╔══

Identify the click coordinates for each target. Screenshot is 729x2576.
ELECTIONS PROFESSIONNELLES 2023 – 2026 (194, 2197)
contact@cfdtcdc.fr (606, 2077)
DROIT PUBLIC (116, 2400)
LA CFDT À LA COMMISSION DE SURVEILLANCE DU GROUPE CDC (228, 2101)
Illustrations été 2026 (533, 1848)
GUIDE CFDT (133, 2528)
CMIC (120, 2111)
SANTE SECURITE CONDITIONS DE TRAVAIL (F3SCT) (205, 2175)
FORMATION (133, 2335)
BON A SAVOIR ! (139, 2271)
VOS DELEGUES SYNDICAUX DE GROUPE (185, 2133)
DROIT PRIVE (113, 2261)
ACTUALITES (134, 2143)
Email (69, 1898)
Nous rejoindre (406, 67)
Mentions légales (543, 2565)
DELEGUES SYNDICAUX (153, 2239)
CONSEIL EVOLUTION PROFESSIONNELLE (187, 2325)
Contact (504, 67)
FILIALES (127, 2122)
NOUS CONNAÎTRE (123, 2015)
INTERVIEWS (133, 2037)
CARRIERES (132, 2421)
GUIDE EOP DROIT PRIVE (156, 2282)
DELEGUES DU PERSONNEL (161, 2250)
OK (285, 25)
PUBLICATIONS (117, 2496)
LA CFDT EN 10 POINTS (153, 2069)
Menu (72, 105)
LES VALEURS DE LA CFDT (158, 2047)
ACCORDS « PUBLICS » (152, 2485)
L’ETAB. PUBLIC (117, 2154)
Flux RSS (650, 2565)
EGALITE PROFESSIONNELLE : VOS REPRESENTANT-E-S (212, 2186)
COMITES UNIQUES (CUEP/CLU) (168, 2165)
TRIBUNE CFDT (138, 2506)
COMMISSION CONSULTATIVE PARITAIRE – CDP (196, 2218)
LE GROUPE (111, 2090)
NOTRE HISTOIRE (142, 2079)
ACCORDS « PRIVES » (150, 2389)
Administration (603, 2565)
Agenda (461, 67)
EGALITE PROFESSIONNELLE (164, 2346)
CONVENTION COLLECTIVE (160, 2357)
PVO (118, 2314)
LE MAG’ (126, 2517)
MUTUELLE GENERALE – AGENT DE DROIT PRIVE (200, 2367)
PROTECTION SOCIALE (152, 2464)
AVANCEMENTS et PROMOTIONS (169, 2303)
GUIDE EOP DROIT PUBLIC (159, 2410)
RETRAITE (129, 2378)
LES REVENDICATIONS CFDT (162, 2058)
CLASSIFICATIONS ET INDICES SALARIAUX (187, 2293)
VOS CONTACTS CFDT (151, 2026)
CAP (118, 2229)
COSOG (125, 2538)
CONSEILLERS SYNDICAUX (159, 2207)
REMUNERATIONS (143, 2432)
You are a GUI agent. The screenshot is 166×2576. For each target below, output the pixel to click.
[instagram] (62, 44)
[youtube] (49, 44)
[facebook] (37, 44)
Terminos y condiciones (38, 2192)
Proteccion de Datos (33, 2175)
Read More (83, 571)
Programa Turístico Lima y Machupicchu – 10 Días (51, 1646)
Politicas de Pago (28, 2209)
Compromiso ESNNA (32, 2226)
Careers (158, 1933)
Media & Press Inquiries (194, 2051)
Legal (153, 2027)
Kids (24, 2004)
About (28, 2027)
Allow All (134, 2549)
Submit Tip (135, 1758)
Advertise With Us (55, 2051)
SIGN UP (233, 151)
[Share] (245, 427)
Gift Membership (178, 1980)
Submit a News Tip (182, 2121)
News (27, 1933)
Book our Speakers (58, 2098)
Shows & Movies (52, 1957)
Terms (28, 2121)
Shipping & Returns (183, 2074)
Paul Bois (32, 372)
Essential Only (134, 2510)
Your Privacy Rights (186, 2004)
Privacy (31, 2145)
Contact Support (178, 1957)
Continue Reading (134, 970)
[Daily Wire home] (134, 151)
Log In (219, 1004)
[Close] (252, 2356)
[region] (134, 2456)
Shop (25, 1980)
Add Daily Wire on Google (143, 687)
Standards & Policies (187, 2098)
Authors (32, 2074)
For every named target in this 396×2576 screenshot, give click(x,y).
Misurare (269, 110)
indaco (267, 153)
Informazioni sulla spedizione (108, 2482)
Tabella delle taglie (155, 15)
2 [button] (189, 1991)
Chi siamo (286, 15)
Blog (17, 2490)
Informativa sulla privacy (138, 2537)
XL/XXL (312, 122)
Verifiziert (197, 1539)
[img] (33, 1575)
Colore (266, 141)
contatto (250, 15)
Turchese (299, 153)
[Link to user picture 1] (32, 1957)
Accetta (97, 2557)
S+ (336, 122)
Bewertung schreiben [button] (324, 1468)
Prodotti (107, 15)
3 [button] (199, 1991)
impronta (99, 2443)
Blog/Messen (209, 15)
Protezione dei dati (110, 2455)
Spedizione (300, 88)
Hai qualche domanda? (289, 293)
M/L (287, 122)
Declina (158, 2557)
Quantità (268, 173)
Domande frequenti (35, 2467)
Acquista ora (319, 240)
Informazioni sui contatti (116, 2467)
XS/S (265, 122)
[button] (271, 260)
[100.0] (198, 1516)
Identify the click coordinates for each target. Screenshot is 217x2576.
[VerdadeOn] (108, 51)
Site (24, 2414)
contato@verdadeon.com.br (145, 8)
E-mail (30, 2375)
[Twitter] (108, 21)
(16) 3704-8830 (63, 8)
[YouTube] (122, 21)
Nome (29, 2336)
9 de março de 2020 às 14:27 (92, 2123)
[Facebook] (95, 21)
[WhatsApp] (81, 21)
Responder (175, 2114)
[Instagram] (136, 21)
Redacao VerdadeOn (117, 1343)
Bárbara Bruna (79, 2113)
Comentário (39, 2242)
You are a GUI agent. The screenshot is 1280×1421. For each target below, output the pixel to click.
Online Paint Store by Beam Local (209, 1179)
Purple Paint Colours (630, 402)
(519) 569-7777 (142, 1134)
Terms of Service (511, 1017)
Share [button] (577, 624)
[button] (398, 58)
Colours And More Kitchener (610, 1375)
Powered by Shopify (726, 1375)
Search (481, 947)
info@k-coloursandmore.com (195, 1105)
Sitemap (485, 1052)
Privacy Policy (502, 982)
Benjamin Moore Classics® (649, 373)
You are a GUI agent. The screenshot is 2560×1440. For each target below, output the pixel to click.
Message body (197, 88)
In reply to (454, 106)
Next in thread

╚══

→ WHAT THIS TASK INVOLVES
An exact copy of the lines above, from the one containing "Shop (25, 1980)" down to the one containing "3 [button] (199, 1991)" and including both, is the whole answer; retype it and nothing else.

→ TASK RESULT
Shop (25, 1980)
Add Daily Wire on Google (143, 687)
Standards & Policies (187, 2098)
Authors (32, 2074)
For every named target in this 396×2576 screenshot, give click(x,y).
Misurare (269, 110)
indaco (267, 153)
Informazioni sulla spedizione (108, 2482)
Tabella delle taglie (155, 15)
2 [button] (189, 1991)
Chi siamo (286, 15)
Blog (17, 2490)
Informativa sulla privacy (138, 2537)
XL/XXL (312, 122)
Verifiziert (197, 1539)
[img] (33, 1575)
Colore (266, 141)
contatto (250, 15)
Turchese (299, 153)
[Link to user picture 1] (32, 1957)
Accetta (97, 2557)
S+ (336, 122)
Bewertung schreiben [button] (324, 1468)
Prodotti (107, 15)
3 [button] (199, 1991)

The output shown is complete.